その日から、私は密かに準備を始めました。Teamsのログ、メール送信履歴、作業ファイルの更新時間──私がどの時間に何をしていたのか、すべてを証明できる記録を残すようにしたのです。

深夜1時、クライアントから届いた修正依頼に即対応し、2時には修正版を送信。朝6時には次の会議資料を仕上げる。そんな日々が続きました。

本当は、そんな証拠なんて残さなくてもよかったのかもしれません。でも、あの一言がどうしても許せなかったのです。

会議室が凍りついた瞬間

翌週の全体会議で、私はいつも通り報告を終えたあと、こう切り出しました。

「先週、『在宅はサボれる』と言われましたが、これが私の勤務ログです」

プロジェクターに映し出されたのは、日付と時刻が刻まれた作業履歴の一覧。深夜1時台、2時台の更新記録がずらりと並びました。

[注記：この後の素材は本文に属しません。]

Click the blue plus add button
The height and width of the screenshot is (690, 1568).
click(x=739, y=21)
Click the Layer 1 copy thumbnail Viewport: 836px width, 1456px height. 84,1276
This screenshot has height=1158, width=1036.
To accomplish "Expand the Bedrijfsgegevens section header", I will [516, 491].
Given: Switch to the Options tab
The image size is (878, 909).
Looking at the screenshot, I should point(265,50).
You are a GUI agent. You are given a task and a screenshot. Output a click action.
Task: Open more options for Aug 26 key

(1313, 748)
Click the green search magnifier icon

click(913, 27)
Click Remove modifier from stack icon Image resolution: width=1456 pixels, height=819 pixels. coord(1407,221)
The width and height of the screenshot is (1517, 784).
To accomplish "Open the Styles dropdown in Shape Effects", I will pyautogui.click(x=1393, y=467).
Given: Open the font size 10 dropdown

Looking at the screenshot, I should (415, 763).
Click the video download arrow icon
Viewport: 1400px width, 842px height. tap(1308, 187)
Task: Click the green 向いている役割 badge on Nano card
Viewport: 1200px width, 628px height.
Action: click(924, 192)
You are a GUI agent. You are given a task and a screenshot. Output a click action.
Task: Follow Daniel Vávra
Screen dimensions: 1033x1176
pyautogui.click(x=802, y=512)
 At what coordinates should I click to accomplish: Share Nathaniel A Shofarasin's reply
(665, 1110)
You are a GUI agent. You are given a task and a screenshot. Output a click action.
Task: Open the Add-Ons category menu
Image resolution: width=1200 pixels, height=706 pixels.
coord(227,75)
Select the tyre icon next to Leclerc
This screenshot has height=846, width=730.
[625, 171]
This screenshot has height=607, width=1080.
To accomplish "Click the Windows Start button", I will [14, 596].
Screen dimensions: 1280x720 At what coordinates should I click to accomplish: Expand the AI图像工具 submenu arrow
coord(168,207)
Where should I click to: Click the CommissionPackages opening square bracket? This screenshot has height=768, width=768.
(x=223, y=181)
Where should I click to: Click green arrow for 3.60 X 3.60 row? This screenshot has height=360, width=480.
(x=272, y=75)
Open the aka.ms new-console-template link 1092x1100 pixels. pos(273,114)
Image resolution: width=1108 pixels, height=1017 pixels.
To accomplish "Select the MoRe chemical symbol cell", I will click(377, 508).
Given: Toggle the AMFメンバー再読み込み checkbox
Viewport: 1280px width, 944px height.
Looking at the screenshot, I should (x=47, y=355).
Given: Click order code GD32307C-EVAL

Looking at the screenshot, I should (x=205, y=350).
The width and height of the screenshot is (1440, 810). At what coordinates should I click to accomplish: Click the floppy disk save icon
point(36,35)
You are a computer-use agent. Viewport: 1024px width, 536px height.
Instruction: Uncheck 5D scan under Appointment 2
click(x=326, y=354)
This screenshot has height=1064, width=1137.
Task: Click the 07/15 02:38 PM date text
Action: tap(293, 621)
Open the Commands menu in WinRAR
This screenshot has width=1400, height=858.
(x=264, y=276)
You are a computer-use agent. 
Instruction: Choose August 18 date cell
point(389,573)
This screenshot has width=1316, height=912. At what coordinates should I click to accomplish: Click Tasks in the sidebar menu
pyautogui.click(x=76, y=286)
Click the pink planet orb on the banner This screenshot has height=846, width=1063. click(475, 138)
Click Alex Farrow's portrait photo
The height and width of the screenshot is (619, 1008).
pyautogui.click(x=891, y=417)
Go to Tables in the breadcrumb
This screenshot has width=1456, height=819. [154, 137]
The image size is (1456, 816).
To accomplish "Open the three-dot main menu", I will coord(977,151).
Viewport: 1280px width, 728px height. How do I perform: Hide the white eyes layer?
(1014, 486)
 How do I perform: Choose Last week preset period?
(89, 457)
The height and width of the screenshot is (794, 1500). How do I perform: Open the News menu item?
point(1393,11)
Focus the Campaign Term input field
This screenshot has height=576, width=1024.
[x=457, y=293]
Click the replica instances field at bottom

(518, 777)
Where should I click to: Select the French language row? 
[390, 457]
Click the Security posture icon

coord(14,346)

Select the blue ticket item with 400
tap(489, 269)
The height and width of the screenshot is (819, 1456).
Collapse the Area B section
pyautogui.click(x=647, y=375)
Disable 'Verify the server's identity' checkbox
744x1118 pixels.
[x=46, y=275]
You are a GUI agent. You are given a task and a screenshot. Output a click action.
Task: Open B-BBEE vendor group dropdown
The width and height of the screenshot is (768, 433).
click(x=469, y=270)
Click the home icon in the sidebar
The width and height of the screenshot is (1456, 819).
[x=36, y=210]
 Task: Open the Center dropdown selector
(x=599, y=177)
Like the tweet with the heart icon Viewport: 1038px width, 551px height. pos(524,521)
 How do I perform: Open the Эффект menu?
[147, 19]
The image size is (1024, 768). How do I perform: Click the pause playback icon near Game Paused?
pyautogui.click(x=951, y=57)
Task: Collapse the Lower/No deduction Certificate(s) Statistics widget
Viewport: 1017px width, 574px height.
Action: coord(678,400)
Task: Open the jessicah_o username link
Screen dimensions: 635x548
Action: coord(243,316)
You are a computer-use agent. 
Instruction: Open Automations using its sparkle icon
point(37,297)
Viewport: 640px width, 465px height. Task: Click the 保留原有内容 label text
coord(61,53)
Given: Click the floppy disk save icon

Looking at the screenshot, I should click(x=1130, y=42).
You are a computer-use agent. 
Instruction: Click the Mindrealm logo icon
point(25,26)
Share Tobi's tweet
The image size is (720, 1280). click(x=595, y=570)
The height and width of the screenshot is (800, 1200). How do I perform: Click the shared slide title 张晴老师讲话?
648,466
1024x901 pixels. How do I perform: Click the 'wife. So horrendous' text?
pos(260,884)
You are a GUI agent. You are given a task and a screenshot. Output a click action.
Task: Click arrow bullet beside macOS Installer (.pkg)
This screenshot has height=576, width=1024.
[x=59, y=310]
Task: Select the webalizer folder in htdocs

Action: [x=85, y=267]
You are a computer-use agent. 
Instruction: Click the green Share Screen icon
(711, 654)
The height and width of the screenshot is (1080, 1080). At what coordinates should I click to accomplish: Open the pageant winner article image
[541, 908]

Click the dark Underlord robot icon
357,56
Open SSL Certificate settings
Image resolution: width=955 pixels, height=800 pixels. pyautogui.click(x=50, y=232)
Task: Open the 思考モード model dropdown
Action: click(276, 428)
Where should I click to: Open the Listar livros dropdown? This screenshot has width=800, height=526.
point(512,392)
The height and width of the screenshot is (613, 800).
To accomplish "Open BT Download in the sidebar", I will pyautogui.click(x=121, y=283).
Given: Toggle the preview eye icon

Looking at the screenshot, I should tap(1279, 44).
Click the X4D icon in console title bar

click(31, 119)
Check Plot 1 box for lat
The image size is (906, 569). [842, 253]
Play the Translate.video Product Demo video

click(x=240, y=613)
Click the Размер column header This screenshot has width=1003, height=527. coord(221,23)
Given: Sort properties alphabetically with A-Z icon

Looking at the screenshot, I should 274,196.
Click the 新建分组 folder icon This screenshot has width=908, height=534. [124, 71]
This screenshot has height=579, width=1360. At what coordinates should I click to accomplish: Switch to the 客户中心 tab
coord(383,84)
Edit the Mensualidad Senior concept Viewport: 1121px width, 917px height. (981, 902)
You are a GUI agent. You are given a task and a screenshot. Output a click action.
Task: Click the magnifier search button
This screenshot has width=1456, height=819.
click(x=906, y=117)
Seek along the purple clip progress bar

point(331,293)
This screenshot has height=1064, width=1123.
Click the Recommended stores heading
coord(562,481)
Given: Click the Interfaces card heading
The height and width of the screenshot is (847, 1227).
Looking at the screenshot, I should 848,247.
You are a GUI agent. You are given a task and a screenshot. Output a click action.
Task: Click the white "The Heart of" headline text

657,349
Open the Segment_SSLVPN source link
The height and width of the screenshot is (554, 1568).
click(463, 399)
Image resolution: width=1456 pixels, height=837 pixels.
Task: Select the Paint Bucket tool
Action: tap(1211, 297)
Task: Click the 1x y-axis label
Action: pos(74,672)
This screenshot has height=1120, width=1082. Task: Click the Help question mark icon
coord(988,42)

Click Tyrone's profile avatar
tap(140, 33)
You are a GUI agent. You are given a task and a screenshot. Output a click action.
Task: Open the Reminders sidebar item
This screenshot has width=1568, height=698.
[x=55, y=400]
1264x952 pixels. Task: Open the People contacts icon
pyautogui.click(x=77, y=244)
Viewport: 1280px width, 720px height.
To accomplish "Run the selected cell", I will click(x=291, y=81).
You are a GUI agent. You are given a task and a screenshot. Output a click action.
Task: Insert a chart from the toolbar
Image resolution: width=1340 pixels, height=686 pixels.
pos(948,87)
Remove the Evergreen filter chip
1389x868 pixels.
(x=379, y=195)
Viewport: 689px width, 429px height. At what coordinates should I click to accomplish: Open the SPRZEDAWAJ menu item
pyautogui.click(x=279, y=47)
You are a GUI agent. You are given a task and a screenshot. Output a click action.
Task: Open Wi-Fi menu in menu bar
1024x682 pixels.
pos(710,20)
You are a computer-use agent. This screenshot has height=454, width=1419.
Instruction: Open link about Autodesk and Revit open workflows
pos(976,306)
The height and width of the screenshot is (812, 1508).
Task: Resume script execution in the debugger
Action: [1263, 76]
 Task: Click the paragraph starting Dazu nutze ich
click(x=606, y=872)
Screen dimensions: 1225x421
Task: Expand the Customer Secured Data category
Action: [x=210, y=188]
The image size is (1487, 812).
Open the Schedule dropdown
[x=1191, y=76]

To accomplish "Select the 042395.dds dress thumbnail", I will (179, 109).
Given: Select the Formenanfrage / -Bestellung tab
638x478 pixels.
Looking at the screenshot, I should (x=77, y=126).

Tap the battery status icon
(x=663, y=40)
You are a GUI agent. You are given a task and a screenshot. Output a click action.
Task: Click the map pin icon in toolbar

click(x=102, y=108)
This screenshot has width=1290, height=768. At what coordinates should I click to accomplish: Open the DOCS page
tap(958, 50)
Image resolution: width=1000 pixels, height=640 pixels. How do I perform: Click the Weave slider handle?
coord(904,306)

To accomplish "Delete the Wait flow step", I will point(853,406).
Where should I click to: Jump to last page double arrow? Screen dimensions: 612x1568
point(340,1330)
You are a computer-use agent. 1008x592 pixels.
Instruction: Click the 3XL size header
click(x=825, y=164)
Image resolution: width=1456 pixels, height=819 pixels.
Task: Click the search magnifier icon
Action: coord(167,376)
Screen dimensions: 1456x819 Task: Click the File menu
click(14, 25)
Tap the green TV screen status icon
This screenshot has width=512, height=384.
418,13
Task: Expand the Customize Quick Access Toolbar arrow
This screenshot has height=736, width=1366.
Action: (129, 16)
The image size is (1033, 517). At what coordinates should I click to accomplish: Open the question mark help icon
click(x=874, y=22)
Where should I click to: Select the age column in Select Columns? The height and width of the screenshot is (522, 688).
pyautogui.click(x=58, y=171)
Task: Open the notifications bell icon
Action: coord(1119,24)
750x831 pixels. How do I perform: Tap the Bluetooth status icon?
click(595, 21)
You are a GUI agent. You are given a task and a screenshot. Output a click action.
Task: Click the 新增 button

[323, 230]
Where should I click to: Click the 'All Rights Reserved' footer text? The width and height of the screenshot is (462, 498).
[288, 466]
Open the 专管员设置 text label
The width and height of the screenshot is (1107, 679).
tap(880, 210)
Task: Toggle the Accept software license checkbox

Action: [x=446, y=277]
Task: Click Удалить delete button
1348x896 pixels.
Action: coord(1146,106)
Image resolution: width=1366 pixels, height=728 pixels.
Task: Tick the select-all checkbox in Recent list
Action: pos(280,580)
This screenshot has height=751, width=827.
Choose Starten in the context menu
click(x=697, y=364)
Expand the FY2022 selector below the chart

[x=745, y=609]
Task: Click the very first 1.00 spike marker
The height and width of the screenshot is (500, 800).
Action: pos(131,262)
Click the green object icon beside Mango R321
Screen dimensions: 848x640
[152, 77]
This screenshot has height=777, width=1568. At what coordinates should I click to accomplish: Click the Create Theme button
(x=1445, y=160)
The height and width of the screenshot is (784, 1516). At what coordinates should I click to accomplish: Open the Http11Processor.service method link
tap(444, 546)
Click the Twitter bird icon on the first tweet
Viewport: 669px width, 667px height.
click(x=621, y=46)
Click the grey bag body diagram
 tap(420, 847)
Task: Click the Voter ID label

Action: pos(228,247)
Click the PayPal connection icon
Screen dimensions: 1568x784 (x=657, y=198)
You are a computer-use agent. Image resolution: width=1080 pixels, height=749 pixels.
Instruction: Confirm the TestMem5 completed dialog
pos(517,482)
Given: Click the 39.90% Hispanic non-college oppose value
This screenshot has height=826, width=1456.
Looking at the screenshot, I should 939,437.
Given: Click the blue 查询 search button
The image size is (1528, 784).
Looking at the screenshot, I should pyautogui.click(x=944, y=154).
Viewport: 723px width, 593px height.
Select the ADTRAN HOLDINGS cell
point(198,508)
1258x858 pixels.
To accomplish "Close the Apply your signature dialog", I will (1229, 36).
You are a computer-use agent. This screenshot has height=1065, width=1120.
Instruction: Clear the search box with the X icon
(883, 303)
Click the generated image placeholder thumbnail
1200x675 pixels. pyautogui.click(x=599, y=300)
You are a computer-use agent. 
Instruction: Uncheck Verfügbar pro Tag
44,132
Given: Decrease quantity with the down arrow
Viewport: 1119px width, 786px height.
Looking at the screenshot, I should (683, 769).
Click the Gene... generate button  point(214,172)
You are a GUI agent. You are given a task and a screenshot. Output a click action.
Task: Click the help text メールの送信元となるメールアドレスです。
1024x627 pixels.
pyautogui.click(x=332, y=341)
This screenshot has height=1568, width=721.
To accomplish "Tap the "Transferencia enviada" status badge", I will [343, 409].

会議室は静まり返り、誰も笑いませんでした。佐伯さんの顔から血の気が引いていくのが分かりました。

「……すまなかった」

小さく、絞り出すような声。その後は、誰も何も言いませんでした。

その後の変化

あの日以来、「在宅は楽だ」という言葉は社内で聞かれなくなりました。むしろ、深夜対応を減らすために、チーム全体で仕事を分担する動きが生まれたのです。

あの時、私は誰かをやり込めたくて証拠を出したわけではありません。ただ、自分のやってきたことを、正しく見てもらいたかったのです。

会議室のあの沈黙は、私にとって敗北ではなく、小さな勝利だったと、今でも思っています。

 

本記事はフィクションです。物語の登場人物、団体、名称、および事件はすべて架空のものであり、実在のものとは一切関係ありません。